- _Task instructions_
Rewrite the entries from the line with "The image size is (1090, 1684). Task: Tap the 18'-6" up to and including the line with "Action: coord(125,177)", keeping each request as it is. Shift every coordinate in the answers by adding 138.

- _Entries on where items appear_
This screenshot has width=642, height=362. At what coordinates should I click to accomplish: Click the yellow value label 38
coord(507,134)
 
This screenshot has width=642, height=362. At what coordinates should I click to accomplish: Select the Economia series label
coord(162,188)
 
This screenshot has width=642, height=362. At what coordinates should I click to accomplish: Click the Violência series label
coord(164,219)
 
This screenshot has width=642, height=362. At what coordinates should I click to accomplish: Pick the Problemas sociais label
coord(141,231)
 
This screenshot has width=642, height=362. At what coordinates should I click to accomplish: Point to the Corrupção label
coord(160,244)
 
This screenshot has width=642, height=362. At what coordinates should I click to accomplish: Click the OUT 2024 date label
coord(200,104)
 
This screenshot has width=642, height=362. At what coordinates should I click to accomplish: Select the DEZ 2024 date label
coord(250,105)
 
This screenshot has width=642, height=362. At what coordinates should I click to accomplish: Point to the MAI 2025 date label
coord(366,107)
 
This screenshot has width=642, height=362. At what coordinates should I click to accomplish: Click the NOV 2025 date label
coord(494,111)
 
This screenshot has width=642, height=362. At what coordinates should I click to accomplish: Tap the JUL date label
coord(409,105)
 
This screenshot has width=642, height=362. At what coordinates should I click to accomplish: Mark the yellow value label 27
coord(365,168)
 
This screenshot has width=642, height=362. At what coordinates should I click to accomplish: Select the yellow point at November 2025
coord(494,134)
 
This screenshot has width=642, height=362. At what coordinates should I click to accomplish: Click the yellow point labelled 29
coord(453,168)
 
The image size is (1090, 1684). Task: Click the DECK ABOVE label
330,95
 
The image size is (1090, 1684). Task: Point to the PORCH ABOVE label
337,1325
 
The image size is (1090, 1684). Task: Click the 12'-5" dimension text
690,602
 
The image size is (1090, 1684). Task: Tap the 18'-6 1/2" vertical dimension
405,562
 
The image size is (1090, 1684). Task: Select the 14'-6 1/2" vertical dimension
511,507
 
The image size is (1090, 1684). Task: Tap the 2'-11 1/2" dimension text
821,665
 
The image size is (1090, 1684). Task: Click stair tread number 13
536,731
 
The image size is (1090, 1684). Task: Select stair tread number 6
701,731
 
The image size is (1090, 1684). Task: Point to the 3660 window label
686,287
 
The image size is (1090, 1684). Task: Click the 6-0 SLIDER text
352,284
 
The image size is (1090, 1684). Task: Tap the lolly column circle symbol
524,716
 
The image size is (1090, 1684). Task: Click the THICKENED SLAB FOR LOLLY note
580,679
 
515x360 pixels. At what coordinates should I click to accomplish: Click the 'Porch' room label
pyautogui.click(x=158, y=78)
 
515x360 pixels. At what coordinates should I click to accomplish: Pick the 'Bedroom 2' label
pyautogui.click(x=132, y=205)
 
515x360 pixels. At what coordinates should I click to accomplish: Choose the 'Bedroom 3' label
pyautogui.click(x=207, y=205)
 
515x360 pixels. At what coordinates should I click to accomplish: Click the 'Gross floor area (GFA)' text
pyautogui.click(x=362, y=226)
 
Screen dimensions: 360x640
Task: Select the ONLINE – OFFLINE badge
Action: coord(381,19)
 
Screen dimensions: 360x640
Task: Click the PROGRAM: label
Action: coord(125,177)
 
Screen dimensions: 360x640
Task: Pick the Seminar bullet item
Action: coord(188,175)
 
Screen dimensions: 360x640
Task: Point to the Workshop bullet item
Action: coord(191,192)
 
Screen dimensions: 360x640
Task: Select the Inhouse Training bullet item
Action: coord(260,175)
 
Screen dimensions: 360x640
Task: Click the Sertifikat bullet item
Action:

- _Task output_
The image size is (1090, 1684). Task: Tap the 18'-6 1/2" vertical dimension
543,700
 
The image size is (1090, 1684). Task: Select the 14'-6 1/2" vertical dimension
649,645
 
The image size is (1090, 1684). Task: Tap the 2'-11 1/2" dimension text
959,803
 
The image size is (1090, 1684). Task: Click stair tread number 13
674,869
 
The image size is (1090, 1684). Task: Select stair tread number 6
839,869
 
The image size is (1090, 1684). Task: Point to the 3660 window label
824,425
 
The image size is (1090, 1684). Task: Click the 6-0 SLIDER text
490,422
 
The image size is (1090, 1684). Task: Tap the lolly column circle symbol
662,854
 
The image size is (1090, 1684). Task: Click the THICKENED SLAB FOR LOLLY note
718,817
 
515x360 pixels. At what coordinates should I click to accomplish: Click the 'Porch' room label
pyautogui.click(x=296, y=216)
 
515x360 pixels. At what coordinates should I click to accomplish: Pick the 'Bedroom 2' label
pyautogui.click(x=270, y=343)
 
515x360 pixels. At what coordinates should I click to accomplish: Choose the 'Bedroom 3' label
pyautogui.click(x=345, y=343)
 
515x360 pixels. At what coordinates should I click to accomplish: Click the 'Gross floor area (GFA)' text
pyautogui.click(x=500, y=364)
 
Screen dimensions: 360x640
Task: Select the ONLINE – OFFLINE badge
Action: coord(519,157)
 
Screen dimensions: 360x640
Task: Click the PROGRAM: label
Action: coord(263,315)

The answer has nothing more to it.